Hooks analysis and learning
Background and context
We now have over 100 templates and many more applications using azd to deploy to Azure. We can see that developers use the hooks feature to accomplish many things. In order to understand the patterns and to help developers accomplish their goals faster, with less work, and more consistency, we want to understand the common use cases and patterns in how developers use hooks.
Once we understand the demonstrated needs, we will use that data to make creating an azd template or azd-ifying an application more straightforward with less scripting. This might mean new core azd features, a shared library or package manager for common hooks, reusability guidelines, and refactoring our documentation.
Some common use cases and patterns we see today are:
- data initialization
- multiple data sources (DB, API, PDF, etc.)
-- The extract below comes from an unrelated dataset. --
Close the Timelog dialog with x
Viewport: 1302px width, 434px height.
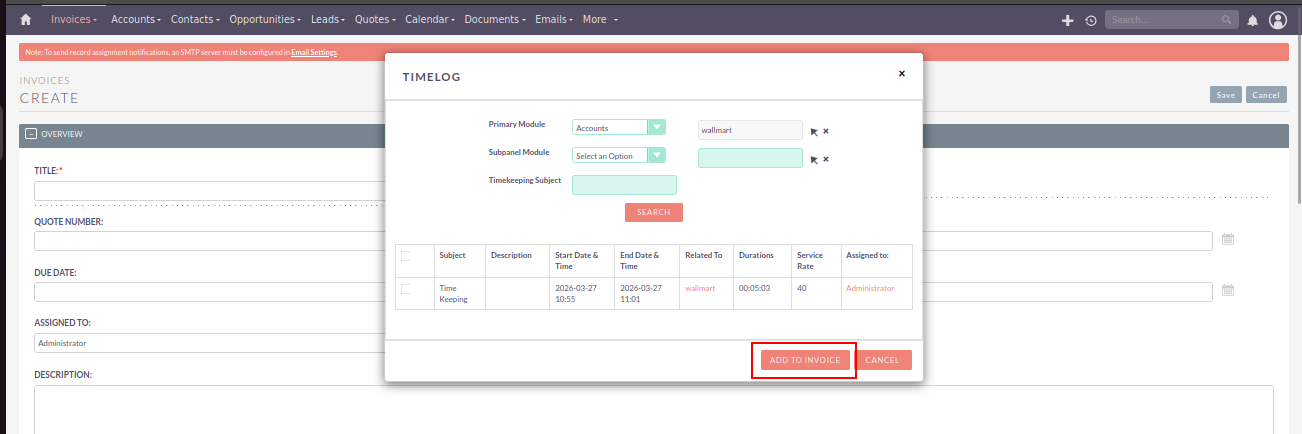901,73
- multi-platform (Linux, MacOS, Windows)
This is not a complete set. To find the classes of hooks we will do a combination of qualitative and quantitative customer research to come to a "top 3" list of the most common things we see template authors do.
Gather data
- [ ] Programmatic script
- [ ] Customer survey
- [ ] Retrospective observation narrative
Programmatic script
Things we want to learn from the quantitative analysis:
- [ ] % of all projects using 'hooks'
- [ ] average number of
hooksper template - [ ] reasons developers use 'hooks'
Customer survey
Things we want to learn from the customer input:
- [ ] more first-hand from our most frequent template authors
- [ ] opportunity for multi-select options and verbatim feedback
- [ ] Pamela, Jon, Shayne, and Brady have been identified as first group to send the survey (still discussing if it's valuable to expand this list externally)
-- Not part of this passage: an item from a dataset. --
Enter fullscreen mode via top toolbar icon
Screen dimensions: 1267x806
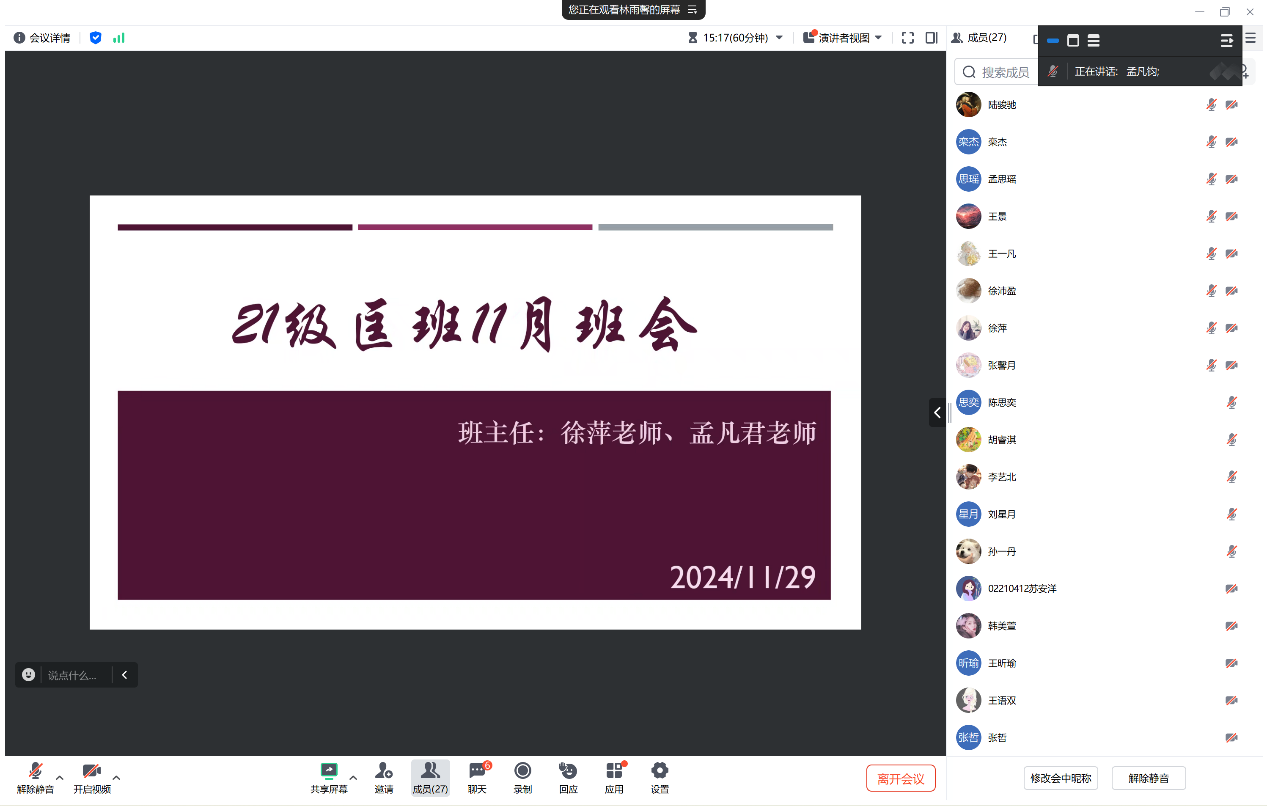pyautogui.click(x=908, y=38)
Retrospective observation narrative
- [ ] document learnings from recent AI templates project
Next steps
After we've gathered more data, we will determine the top 3 things we see developers do when authoring a template or azd-ifying their application. We will then decide the best way to approach the solution.
We have a couple of use cases where we deploy Logic Apps and Functions with API Management, where the APIM operations need the Lapp/Function trigger URLs with their deploy-time generated keys to set up the backend. APIs are resources deployed by Bicep, so they would come first, except that on first provision the URLs they need don't exist yet, so we have had to run a separate deployment using az deployment group create to provision the API and retrieve the function key in that deployment
We have also used a hook to run Entity Framework migrations.
I'm using AZD to deploy code sample web applications and their corresponding databases using managed identities (read: passwordless). Hooks allow me to take the endpoints for the deployed services and apply them back to the local development environment using dotnet user-secrets init. The ideal state is for the dev to azd init, azd up, and then either see the running production application or start working in dev with the same data.
Moving on to the next phase of creating "Named Hooks" for the most common tasks that custom hooks are used for. Thank you for the feedback @seesharprun and @TWolversonReply for your input.